• [Task]: In the court case text below, who gave the oral argument for the respondent Industrial Commission?

Case Name: White Rock Mineral Springs Company and another, Appellants, vs. Industrial Commission of Wisconsin and another, Respondents
Court: Wisconsin Supreme Court
Jurisdiction: Wisconsin
Decision Date: 1929-11-05
Citations: 200 Wis. 123
Docket Number: 
Parties: White Rock Mineral Springs Company and another, Appellants, vs. Industrial Commission of Wisconsin and another, Respondents.
Judges: 
Reporter: Wisconsin Reports
Volume: 200
Pages: 123–127

Head Matter:
White Rock Mineral Springs Company and another, Appellants, vs. Industrial Commission of Wisconsin and another, Respondents.
October 11
November 5, 1929.
Emmet Horan, Jr. of Milwaukee, for the appellants.
For the respondent Industrial Commission there was a brief by the Attorney General and Mortimer Levitan, assistant attorney general, and oral argument by Mr. Levitan.

Opinion:
Crown hart, J.

• [Supplied information]:
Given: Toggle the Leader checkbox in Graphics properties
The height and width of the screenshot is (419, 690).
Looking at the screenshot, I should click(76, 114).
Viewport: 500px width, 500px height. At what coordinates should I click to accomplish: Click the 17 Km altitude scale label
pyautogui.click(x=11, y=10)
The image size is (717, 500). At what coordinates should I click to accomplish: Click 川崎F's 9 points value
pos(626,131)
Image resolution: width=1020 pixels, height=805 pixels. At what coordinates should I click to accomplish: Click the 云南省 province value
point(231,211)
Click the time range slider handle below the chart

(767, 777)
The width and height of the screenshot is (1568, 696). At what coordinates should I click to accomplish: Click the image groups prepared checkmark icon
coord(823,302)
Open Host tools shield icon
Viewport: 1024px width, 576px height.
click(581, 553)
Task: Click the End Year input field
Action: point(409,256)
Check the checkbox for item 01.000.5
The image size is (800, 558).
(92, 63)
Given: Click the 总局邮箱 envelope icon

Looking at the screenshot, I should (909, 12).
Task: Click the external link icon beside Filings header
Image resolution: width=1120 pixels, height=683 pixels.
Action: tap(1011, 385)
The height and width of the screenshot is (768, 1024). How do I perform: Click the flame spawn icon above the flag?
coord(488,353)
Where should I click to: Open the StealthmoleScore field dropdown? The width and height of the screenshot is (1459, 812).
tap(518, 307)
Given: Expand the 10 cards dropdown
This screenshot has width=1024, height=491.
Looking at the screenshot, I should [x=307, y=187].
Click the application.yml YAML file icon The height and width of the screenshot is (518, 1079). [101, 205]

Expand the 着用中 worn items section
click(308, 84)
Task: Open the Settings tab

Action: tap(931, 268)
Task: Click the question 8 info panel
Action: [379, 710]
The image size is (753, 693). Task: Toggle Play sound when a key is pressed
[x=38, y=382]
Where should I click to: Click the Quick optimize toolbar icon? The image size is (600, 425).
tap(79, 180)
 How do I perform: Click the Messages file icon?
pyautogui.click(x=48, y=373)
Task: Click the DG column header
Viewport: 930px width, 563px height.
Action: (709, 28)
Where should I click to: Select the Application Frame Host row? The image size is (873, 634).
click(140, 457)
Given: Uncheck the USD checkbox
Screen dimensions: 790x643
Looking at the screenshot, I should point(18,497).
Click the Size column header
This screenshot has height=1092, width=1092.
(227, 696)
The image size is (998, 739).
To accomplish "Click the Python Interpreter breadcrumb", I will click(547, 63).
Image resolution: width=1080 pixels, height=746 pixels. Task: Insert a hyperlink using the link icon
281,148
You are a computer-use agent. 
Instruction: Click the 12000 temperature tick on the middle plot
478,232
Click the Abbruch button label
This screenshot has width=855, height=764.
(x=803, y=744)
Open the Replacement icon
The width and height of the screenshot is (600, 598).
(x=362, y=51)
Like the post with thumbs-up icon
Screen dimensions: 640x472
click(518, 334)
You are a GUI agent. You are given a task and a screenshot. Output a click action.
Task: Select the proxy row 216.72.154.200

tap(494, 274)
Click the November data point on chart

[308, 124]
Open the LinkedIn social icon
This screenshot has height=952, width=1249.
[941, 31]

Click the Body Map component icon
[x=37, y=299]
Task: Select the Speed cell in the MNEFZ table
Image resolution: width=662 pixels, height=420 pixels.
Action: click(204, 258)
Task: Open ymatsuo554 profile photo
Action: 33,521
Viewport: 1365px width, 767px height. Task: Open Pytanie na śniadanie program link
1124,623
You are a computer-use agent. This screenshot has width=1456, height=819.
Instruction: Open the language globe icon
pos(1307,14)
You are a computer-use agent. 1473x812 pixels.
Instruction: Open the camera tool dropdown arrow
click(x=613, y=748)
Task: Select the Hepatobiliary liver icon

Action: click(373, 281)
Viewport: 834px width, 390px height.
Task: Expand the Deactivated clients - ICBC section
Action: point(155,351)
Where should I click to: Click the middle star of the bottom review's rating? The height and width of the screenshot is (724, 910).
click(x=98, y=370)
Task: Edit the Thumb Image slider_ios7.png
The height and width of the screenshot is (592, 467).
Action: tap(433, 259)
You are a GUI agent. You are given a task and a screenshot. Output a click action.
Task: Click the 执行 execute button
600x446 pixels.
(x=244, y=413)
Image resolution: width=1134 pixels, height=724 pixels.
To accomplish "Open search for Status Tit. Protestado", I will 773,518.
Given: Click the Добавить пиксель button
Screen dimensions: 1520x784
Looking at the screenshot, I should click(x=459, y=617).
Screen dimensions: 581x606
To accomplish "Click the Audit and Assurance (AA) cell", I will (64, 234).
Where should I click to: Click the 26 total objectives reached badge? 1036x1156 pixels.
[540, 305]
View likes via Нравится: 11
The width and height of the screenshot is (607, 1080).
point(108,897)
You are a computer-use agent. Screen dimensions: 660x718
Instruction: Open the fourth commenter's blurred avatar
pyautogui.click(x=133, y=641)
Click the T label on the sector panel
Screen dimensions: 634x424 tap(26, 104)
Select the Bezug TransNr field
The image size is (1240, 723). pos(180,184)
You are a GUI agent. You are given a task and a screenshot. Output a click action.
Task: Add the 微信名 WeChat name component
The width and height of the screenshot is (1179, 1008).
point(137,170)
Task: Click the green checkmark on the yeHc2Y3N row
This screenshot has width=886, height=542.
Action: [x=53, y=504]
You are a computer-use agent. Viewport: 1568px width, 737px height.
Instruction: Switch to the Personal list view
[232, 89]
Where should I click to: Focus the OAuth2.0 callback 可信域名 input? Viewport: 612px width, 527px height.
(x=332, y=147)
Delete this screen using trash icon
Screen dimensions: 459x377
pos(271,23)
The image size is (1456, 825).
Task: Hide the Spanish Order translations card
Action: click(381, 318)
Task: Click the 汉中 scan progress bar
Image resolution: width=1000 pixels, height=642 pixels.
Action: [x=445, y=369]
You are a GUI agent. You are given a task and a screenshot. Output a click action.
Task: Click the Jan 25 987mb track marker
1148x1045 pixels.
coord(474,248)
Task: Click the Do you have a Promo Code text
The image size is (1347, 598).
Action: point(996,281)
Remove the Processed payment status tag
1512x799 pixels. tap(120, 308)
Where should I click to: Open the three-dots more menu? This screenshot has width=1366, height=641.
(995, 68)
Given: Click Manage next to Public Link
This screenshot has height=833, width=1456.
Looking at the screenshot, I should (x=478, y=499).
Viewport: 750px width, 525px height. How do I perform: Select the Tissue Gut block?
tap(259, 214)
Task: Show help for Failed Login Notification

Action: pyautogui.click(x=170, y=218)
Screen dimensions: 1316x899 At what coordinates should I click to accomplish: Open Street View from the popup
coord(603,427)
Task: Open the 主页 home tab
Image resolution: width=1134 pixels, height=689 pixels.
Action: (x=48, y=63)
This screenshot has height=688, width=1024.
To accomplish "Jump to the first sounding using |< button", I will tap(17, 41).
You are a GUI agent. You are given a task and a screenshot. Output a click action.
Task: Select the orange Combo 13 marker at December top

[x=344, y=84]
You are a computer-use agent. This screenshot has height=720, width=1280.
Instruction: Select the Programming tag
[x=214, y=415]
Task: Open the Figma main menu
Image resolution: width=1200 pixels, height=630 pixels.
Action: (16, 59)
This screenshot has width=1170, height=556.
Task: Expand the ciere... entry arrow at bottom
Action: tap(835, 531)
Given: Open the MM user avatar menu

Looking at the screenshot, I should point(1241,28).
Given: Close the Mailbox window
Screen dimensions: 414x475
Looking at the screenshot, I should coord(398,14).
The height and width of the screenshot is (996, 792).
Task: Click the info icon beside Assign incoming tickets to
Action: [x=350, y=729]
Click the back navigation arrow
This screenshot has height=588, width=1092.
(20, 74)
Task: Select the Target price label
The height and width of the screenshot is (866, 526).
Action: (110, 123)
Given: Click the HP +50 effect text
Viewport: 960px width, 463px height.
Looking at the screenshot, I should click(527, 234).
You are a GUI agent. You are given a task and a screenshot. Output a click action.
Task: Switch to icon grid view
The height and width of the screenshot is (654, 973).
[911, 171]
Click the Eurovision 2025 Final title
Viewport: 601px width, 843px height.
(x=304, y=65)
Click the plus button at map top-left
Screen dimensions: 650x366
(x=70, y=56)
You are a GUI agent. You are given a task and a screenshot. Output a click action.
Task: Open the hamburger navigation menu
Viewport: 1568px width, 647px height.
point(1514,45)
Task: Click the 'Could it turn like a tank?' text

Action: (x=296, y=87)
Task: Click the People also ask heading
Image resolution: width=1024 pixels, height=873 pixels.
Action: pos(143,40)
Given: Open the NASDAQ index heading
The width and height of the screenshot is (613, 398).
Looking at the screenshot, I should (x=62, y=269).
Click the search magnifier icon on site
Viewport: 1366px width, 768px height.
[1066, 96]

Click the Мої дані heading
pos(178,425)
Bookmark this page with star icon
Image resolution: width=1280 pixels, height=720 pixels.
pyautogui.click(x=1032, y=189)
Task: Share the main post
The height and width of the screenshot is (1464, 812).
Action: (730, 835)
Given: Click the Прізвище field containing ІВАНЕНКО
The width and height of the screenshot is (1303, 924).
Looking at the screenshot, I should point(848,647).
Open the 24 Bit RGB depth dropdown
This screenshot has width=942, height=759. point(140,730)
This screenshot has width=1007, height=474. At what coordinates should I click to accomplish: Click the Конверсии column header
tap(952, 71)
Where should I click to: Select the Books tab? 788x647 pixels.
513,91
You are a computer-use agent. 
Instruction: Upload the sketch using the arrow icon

• [Solved exercise]: Mortimer Levitan, assistant attorney general.